** Exercise objective **
Reproduce exactly the lines below, starting with the line that contains "Click the five-star rating on Ирина's review" and ending with the last line of the records, both included, and nothing else.

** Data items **
= = =
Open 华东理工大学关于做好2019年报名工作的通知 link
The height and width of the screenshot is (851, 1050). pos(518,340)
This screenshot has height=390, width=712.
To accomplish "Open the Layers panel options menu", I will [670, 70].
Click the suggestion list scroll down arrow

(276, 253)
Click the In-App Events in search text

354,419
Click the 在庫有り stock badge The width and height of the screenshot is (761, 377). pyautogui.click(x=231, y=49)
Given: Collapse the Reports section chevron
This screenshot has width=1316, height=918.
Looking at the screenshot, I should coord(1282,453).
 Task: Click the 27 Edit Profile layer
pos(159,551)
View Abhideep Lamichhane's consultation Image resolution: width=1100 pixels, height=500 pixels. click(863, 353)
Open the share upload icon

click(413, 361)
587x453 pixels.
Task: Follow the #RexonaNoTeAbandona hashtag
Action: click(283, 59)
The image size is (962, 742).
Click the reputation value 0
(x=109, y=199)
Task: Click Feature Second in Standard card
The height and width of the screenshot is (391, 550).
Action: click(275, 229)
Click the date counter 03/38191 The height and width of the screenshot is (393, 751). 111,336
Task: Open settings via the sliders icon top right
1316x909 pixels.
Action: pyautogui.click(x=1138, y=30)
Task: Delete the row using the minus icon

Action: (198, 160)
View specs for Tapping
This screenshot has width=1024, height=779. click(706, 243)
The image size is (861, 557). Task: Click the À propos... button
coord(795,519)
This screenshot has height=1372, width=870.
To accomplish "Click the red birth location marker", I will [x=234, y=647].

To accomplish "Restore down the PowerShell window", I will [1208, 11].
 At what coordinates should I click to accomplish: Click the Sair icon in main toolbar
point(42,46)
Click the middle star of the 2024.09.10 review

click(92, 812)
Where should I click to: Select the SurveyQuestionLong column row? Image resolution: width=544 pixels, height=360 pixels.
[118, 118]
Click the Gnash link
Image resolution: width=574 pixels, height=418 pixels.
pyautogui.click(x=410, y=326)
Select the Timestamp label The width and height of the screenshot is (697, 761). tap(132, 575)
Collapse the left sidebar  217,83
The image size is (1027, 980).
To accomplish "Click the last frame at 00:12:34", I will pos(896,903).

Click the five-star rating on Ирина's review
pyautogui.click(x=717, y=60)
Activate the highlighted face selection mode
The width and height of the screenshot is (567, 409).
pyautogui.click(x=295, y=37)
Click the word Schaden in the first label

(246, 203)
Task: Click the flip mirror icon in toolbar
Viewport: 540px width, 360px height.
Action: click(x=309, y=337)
= = =
** Exercise solution **
Click the five-star rating on Ирина's review
pyautogui.click(x=717, y=60)
Activate the highlighted face selection mode
The width and height of the screenshot is (567, 409).
pyautogui.click(x=295, y=37)
Click the word Schaden in the first label

(246, 203)
Task: Click the flip mirror icon in toolbar
Viewport: 540px width, 360px height.
Action: click(x=309, y=337)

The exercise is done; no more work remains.